La promesa que el pintor Jaime Molina y el compositor Rafael Escalona se hicieron, una noche de parranda, y que había quedado a medias, ahora podrá concretarse.
El trato era muy simple. Si Escalona moría primero, Molina le haría un retrato, y si por el contrario, Molina moría primero, Escalona le preparaba un son.
Como el pintor murió en 1978, Escalona le compuso: Elegía a Jaime Molina, y ahora, con la muerte de Escalona, es muy probable que su retrato ya esté hecho.
Las cuentas dan. Ya han pasado cinco días del deceso del más grande de los compositores vallenatos de Colombia. A esta hora ya los amigos deben estar juntos compartiendo las crónicas de las noches estrelladas de Valledupar, donde las notas del acordeón resuenan en el aire.
Ya hablarían de sus amores, de versos tristes y de las gotas de lluvia cayendo sobre las aguas del río Guatapurí, en el corazón del Valle.

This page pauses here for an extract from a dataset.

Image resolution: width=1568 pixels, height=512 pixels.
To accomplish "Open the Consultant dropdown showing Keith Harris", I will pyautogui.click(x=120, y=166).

Y es que Escalona, con su alma de trovero enamorado, aparte de compositor era además un cronista de la cotidianidad. Convirtió episodios en grandes leyendas, y a simples personajes, en protagonistas inmortales de sus cantos. Así nacieron éxitos como: El testamento, La casa en el aire, La patillalera, La honda herida, La Maye, y muchas más.
“Escalona no es un compositor de música popular, es un relator de su época, del paisaje de su región y de sus gentes”, narró el periodista colombiano Álvaro Cepeda Samudio, en su crónica: “Una historia con acordeón”, que forma parte de la recopilación de escritos del libro Antología de grandes crónicas colombianas.